- _Task requirements_:
Can you rewrite the records below so that every "Screen dimensions:" becomes "Screen size:", leaving everything else unchanged?

═════ Input for this task

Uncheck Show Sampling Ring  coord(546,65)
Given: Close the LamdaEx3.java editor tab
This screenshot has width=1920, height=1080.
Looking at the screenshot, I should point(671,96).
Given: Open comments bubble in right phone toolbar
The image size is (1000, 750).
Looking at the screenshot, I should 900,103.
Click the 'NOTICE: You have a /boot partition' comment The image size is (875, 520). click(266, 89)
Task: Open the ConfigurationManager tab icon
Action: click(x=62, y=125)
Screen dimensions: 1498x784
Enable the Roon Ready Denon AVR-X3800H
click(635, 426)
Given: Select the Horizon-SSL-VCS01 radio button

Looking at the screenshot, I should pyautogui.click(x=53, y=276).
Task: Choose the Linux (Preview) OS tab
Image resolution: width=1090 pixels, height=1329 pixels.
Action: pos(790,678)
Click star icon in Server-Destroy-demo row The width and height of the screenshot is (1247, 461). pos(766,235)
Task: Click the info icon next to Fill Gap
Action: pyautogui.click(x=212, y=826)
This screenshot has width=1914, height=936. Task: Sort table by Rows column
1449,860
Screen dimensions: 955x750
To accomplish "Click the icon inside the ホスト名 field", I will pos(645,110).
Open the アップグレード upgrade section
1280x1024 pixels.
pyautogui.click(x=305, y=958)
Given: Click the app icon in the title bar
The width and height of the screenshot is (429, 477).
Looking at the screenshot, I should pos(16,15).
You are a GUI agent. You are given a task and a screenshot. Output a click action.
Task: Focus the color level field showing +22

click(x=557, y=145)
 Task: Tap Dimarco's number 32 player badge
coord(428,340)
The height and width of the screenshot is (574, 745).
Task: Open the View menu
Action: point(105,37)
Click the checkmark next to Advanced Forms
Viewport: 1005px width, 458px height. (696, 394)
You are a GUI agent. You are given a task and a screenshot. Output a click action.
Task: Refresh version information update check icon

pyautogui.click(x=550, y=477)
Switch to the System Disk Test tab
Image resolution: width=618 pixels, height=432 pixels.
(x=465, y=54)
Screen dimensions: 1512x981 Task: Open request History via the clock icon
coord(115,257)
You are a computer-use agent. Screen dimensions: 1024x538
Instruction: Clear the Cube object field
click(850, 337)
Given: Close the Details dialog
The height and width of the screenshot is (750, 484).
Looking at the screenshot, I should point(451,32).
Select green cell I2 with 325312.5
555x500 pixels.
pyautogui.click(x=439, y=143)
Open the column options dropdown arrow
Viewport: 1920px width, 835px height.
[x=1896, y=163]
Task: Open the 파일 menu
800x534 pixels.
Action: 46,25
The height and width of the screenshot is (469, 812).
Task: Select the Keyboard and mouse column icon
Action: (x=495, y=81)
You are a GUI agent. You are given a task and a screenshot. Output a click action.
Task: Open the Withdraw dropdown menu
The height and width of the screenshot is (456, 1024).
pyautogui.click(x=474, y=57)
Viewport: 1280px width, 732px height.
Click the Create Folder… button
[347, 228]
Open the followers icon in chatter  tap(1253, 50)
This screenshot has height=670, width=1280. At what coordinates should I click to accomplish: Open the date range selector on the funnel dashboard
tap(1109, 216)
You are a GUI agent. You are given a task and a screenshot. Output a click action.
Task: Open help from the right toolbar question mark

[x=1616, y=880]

══════════

- _Solution for this task_:
Uncheck Show Sampling Ring  coord(546,65)
Given: Close the LamdaEx3.java editor tab
This screenshot has width=1920, height=1080.
Looking at the screenshot, I should point(671,96).
Given: Open comments bubble in right phone toolbar
The image size is (1000, 750).
Looking at the screenshot, I should 900,103.
Click the 'NOTICE: You have a /boot partition' comment The image size is (875, 520). click(266, 89)
Task: Open the ConfigurationManager tab icon
Action: click(x=62, y=125)
Screen size: 1498x784
Enable the Roon Ready Denon AVR-X3800H
click(635, 426)
Given: Select the Horizon-SSL-VCS01 radio button

Looking at the screenshot, I should pyautogui.click(x=53, y=276).
Task: Choose the Linux (Preview) OS tab
Image resolution: width=1090 pixels, height=1329 pixels.
Action: pos(790,678)
Click star icon in Server-Destroy-demo row The width and height of the screenshot is (1247, 461). pos(766,235)
Task: Click the info icon next to Fill Gap
Action: pyautogui.click(x=212, y=826)
This screenshot has width=1914, height=936. Task: Sort table by Rows column
1449,860
Screen size: 955x750
To accomplish "Click the icon inside the ホスト名 field", I will pos(645,110).
Open the アップグレード upgrade section
1280x1024 pixels.
pyautogui.click(x=305, y=958)
Given: Click the app icon in the title bar
The width and height of the screenshot is (429, 477).
Looking at the screenshot, I should pos(16,15).
You are a GUI agent. You are given a task and a screenshot. Output a click action.
Task: Focus the color level field showing +22

click(x=557, y=145)
 Task: Tap Dimarco's number 32 player badge
coord(428,340)
The height and width of the screenshot is (574, 745).
Task: Open the View menu
Action: point(105,37)
Click the checkmark next to Advanced Forms
Viewport: 1005px width, 458px height. (696, 394)
You are a GUI agent. You are given a task and a screenshot. Output a click action.
Task: Refresh version information update check icon

pyautogui.click(x=550, y=477)
Switch to the System Disk Test tab
Image resolution: width=618 pixels, height=432 pixels.
(x=465, y=54)
Screen size: 1512x981 Task: Open request History via the clock icon
coord(115,257)
You are a computer-use agent. Screen size: 1024x538
Instruction: Clear the Cube object field
click(850, 337)
Given: Close the Details dialog
The height and width of the screenshot is (750, 484).
Looking at the screenshot, I should point(451,32).
Select green cell I2 with 325312.5
555x500 pixels.
pyautogui.click(x=439, y=143)
Open the column options dropdown arrow
Viewport: 1920px width, 835px height.
[x=1896, y=163]
Task: Open the 파일 menu
800x534 pixels.
Action: 46,25
The height and width of the screenshot is (469, 812).
Task: Select the Keyboard and mouse column icon
Action: (x=495, y=81)
You are a GUI agent. You are given a task and a screenshot. Output a click action.
Task: Open the Withdraw dropdown menu
The height and width of the screenshot is (456, 1024).
pyautogui.click(x=474, y=57)
Viewport: 1280px width, 732px height.
Click the Create Folder… button
[347, 228]
Open the followers icon in chatter  tap(1253, 50)
This screenshot has height=670, width=1280. At what coordinates should I click to accomplish: Open the date range selector on the funnel dashboard
tap(1109, 216)
You are a GUI agent. You are given a task and a screenshot. Output a click action.
Task: Open help from the right toolbar question mark

[x=1616, y=880]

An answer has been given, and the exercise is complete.